Your goal: Render every line of the data below as a Markdown table with two columns, Row and Line. Number each row and leave out blank lines.

Items stored from a collection:
(begin)

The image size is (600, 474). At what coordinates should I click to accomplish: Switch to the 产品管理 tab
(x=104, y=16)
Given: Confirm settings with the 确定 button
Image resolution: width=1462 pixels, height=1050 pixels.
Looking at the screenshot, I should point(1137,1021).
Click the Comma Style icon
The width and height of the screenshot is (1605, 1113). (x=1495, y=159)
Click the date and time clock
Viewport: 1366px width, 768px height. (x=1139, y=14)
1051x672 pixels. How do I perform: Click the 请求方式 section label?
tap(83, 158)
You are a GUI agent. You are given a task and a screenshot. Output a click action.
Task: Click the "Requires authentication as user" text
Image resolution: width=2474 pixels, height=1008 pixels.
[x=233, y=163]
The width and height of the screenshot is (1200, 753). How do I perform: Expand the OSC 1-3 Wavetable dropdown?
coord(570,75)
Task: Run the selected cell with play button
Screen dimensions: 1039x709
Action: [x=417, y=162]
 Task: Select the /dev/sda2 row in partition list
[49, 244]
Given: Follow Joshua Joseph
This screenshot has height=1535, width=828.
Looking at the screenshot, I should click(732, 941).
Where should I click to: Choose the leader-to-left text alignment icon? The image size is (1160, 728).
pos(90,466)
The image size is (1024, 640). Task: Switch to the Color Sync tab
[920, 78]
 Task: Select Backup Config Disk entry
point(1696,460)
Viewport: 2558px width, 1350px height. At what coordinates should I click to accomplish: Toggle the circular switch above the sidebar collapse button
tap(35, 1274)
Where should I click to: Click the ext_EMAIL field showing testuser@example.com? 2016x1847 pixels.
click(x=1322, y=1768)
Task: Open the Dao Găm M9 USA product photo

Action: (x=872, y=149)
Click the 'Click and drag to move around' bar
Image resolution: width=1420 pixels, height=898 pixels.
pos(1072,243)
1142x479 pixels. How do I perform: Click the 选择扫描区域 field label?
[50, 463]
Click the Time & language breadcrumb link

(end)

Full output:
| Row | Line |
|---|---|
| 1 | The image size is (600, 474). At what coordinates should I click to accomplish: Switch to the 产品管理 tab |
| 2 | (x=104, y=16) |
| 3 | Given: Confirm settings with the 确定 button |
| 4 | Image resolution: width=1462 pixels, height=1050 pixels. |
| 5 | Looking at the screenshot, I should point(1137,1021). |
| 6 | Click the Comma Style icon |
| 7 | The width and height of the screenshot is (1605, 1113). (x=1495, y=159) |
| 8 | Click the date and time clock |
| 9 | Viewport: 1366px width, 768px height. (x=1139, y=14) |
| 10 | 1051x672 pixels. How do I perform: Click the 请求方式 section label? |
| 11 | tap(83, 158) |
| 12 | You are a GUI agent. You are given a task and a screenshot. Output a click action. |
| 13 | Task: Click the "Requires authentication as user" text |
| 14 | Image resolution: width=2474 pixels, height=1008 pixels. |
| 15 | [x=233, y=163] |
| 16 | The width and height of the screenshot is (1200, 753). How do I perform: Expand the OSC 1-3 Wavetable dropdown? |
| 17 | coord(570,75) |
| 18 | Task: Run the selected cell with play button |
| 19 | Screen dimensions: 1039x709 |
| 20 | Action: [x=417, y=162] |
| 21 |  Task: Select the /dev/sda2 row in partition list |
| 22 | [49, 244] |
| 23 | Given: Follow Joshua Joseph |
| 24 | This screenshot has height=1535, width=828. |
| 25 | Looking at the screenshot, I should click(732, 941). |
| 26 | Where should I click to: Choose the leader-to-left text alignment icon? The image size is (1160, 728). |
| 27 | pos(90,466) |
| 28 | The image size is (1024, 640). Task: Switch to the Color Sync tab |
| 29 | [920, 78] |
| 30 |  Task: Select Backup Config Disk entry |
| 31 | point(1696,460) |
| 32 | Viewport: 2558px width, 1350px height. At what coordinates should I click to accomplish: Toggle the circular switch above the sidebar collapse button |
| 33 | tap(35, 1274) |
| 34 | Where should I click to: Click the ext_EMAIL field showing testuser@example.com? 2016x1847 pixels. |
| 35 | click(x=1322, y=1768) |
| 36 | Task: Open the Dao Găm M9 USA product photo |
| 37 | Action: (x=872, y=149) |
| 38 | Click the 'Click and drag to move around' bar |
| 39 | Image resolution: width=1420 pixels, height=898 pixels. |
| 40 | pos(1072,243) |
| 41 | 1142x479 pixels. How do I perform: Click the 选择扫描区域 field label? |
| 42 | [50, 463] |
| 43 | Click the Time & language breadcrumb link |